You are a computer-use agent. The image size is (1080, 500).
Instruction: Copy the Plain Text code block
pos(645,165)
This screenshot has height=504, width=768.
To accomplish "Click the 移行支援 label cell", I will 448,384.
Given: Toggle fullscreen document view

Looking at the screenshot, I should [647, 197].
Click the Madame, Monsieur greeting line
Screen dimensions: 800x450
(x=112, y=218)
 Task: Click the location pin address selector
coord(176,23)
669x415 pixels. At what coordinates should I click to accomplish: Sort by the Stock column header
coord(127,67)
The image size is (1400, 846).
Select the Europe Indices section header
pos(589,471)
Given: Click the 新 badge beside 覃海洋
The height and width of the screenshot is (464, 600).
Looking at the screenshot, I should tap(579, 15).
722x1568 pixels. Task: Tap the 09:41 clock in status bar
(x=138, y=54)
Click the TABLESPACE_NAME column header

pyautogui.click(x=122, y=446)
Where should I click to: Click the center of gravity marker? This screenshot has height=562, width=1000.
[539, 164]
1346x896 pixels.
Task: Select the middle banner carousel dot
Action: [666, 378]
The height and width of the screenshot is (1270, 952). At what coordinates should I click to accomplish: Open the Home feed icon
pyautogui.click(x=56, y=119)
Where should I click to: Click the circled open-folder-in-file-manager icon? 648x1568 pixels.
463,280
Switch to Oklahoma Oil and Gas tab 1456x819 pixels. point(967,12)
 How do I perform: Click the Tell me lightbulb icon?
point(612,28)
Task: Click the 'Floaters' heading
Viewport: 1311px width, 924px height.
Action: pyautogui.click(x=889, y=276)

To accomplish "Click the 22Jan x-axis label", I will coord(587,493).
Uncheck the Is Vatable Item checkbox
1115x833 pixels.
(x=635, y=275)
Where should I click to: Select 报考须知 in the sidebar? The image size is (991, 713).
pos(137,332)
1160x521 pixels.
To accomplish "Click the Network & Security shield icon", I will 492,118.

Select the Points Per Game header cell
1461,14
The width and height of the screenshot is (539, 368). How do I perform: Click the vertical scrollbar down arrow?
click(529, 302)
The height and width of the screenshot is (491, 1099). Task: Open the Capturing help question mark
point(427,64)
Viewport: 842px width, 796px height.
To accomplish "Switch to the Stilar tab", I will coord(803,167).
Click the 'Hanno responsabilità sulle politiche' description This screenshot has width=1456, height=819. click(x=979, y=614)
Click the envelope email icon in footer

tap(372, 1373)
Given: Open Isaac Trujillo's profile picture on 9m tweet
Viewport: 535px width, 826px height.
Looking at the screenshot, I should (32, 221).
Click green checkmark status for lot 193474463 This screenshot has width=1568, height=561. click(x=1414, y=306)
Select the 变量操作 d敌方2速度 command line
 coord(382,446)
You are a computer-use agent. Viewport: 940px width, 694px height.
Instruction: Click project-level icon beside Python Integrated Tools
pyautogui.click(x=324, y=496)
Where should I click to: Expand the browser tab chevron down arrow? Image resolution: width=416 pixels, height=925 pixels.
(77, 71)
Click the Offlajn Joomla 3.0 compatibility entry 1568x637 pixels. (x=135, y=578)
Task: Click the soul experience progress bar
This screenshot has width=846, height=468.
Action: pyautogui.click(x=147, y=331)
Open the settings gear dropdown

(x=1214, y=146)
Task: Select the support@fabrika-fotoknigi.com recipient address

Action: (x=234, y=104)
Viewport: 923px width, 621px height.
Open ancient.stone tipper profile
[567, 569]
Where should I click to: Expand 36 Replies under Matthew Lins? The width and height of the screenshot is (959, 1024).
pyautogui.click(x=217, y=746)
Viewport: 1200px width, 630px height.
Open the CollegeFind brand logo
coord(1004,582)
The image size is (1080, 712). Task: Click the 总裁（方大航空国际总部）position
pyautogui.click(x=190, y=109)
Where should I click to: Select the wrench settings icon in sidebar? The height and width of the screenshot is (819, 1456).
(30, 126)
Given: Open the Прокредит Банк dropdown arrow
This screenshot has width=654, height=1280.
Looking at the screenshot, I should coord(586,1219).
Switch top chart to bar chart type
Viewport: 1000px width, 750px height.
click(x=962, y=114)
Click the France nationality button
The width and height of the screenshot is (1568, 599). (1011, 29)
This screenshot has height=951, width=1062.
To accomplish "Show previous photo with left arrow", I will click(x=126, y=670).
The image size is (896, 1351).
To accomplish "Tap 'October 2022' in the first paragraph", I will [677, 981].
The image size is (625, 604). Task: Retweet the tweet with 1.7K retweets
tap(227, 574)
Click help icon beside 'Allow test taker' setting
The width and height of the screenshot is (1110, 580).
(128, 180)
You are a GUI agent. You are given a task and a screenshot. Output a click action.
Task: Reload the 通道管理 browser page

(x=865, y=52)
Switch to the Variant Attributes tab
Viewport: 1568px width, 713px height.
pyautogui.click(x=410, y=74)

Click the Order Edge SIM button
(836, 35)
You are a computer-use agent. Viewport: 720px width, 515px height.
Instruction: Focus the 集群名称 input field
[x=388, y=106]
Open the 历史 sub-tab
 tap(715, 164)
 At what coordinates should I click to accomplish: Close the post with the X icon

================================

Work to complete: Show all lines above holding the word "agent".

Task solution:
You are a computer-use agent. The image size is (1080, 500).
You are a computer-use agent. Viewport: 940px width, 694px height.
You are a GUI agent. You are given a task and a screenshot. Output a click action.
You are a computer-use agent. Viewport: 720px width, 515px height.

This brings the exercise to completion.